Je m’installai au printemps suivant. Mes biens se limitaient à quelques cartons et valises et le tout fut déballé sans délai. Les murs fanés réclamaient un rafraîchissement et je m’attelai à la
tâche sans attendre. Je succombai à la mode des espaces ouverts et entrepris d’abattre une cloison qui écrasait une cuisine mal ventilée. Je levai la masse sur la paroi qui résista
davantage que je ne l’aurais cru et ne réussis à ne déloger que quelques briques du mur. Je pensais trouver à travers ce trou la douce lumière du séjour mais ne vis que du noir. J’agrandis
l’orifice et passai prudemment la tête. A la lumière d’une lampe torche je trouvai un réduit encombré de quelques effets et découvris que le pan latéral qui donnait sur le couloir pouvait pivoter en totalité pour y pénétrer.

J’eus le sentiment de violer un sanctuaire. Il ne s’agissait pas d’un réduit mais d’une cachette. Elle disposait d’une paillasse, d’une petite table de nuit et d’une lampe au style daté. J’ouvris le tiroir de la tablette et y trouvai une photographie représentant deux fillettes se tenant par les épaules. Au dos, deux prénoms et une date y figuraient. Anna et Anita. 7 juin 1940. 

Je ne pus me résoudre à poursuivre mon travail de démolition et décidai de replacer les quelques briques descellées. Je pensai m’enquérir de l’histoire de l’immeuble auprès de la gardienne mais les faits remontaient à longtemps et ne pouvaient être connus du voisinage, jeune et cosmopolite. Je profitai des premières belles journées de la saison pour me rendre au
square situé à quelques encablures de mon logis.

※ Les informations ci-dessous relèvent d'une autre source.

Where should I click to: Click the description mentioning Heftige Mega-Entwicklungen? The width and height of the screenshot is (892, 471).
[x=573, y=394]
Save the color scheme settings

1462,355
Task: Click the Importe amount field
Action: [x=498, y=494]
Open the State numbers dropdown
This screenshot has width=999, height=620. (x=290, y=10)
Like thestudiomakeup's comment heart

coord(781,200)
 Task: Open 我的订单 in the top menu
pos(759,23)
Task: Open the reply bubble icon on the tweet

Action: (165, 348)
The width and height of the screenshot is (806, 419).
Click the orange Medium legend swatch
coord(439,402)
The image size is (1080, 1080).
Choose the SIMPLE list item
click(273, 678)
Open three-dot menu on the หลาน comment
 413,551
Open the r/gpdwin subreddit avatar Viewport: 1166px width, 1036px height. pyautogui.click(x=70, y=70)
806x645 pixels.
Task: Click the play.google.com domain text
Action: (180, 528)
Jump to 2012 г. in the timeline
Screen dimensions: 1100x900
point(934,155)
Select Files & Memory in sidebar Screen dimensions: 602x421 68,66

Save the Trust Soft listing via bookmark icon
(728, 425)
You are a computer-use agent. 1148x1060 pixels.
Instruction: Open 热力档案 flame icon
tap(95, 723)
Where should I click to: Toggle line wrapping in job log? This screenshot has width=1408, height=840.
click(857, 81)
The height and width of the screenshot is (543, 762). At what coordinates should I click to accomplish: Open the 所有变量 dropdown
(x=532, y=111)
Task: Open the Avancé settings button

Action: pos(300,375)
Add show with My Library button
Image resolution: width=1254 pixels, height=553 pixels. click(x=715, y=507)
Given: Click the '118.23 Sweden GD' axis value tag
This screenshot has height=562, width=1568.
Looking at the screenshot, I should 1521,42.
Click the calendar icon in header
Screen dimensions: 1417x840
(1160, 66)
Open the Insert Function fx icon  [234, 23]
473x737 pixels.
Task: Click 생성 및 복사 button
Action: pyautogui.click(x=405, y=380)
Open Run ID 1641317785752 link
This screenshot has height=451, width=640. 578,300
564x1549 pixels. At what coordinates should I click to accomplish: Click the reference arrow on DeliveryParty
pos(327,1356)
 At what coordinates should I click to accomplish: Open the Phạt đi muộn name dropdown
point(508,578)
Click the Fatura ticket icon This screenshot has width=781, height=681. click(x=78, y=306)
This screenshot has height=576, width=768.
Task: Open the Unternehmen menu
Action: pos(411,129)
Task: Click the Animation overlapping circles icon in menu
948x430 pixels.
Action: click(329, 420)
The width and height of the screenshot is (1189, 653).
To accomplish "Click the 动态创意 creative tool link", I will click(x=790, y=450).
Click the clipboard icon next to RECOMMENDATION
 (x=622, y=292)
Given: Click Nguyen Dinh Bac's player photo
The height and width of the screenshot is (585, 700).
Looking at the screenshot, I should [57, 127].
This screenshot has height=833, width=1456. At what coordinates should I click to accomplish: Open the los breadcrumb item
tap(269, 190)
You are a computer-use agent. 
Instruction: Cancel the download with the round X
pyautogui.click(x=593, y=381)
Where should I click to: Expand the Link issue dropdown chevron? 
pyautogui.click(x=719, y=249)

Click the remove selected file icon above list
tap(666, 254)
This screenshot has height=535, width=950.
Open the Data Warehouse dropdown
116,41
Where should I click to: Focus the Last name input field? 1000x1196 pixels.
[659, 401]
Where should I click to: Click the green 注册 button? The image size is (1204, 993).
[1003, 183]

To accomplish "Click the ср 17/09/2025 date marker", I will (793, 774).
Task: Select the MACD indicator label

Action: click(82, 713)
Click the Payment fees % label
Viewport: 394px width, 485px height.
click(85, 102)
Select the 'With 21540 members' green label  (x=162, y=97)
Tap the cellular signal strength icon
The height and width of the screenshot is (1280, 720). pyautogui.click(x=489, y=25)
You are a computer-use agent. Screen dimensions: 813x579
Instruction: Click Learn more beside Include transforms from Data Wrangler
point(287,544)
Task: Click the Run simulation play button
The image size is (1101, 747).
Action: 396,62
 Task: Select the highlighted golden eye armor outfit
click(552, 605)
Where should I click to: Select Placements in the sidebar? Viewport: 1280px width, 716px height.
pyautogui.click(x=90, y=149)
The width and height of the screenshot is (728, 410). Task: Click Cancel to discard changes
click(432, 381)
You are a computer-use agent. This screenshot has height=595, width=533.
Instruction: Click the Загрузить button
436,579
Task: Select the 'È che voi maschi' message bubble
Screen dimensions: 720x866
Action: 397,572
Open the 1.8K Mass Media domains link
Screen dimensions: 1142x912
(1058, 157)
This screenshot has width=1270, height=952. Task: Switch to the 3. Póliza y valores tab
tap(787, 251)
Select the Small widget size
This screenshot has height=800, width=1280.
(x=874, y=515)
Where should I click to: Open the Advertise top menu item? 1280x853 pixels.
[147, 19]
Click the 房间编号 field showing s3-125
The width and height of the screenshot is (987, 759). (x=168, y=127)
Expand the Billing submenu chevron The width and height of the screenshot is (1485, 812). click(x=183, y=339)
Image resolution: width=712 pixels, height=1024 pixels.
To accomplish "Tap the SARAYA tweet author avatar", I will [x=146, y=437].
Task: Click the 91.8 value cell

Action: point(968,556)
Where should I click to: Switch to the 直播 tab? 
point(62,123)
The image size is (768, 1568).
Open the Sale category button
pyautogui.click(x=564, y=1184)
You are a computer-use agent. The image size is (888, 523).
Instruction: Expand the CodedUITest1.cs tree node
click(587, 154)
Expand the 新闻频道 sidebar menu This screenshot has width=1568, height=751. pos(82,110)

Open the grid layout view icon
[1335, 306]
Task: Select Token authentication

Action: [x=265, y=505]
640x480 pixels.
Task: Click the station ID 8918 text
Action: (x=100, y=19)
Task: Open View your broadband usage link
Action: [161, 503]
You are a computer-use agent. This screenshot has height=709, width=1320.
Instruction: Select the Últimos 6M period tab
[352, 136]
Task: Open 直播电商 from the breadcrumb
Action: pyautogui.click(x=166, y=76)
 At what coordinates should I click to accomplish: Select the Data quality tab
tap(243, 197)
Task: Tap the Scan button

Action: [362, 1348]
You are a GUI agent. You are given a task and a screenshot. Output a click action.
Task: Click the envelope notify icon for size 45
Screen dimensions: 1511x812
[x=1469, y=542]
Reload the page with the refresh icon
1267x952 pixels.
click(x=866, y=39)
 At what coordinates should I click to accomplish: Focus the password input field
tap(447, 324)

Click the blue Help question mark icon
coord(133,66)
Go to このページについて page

Quelques enfants jouaient sous le regard inquiet de leur mère et je vis, assises sur un banc, trois dames d’un âge avancé, profitant du
soleil telles des lézards, les yeux fermés dans un contentement apparent. Elles étaient trop jeunes pour avoir connu la guerre mais connaîtraient peut-être les habitués. 


Lorsque je leur montrai le portrait, le visage des fillettes amicalement enlacées ne leur évoquait rien mais elles se souvenaient avoir croisé une dame qui fréquentait le parc et aurait
pu avoir vécu cette époque. Elles m’indiquèrent l’adresse de la fille de cette femme qui logeait à deux pas de là. Sans réfléchir davantage, je me précipitai vers le lieu comme si le temps pressait et qu’une urgence s’imposait à moi. Moi-même je n’y voyais rien de rationnel. D’abord soupçonneuse, la femme consentit à me donner l’adresse de sa maman partie en maison de retraite dans les Yvelines. Je pris un jour de congé et me rendis le lendemain dans la maison de repos. Le taxi me déposa dans une petite bourgade rurale qui contrastait avec la ville nouvelle dans laquelle j’étais descendu du train. La bâtisse était vaste et ancienne. Des religieuses et des femmes laïques s’y côtoyaient sans se fréquenter. Une aide-soignante me conduisit à travers de longs couloirs et s’arrêta devant une femme aux vêtements simples mais soignés. Son visage s’illumina quand je lui contai mon histoire et cette quête un peu désespérée et étrange. Sa voix tremblait mais sa mémoire ne lui faisait pas défaut. Elle rajusta un serre-tête un peu enfantin dans sa chevelure d’un blanc éclatant et me parla des deux fillettes qu’elle avait croisées et avec lesquelles elle avait pu jouer enfant au square.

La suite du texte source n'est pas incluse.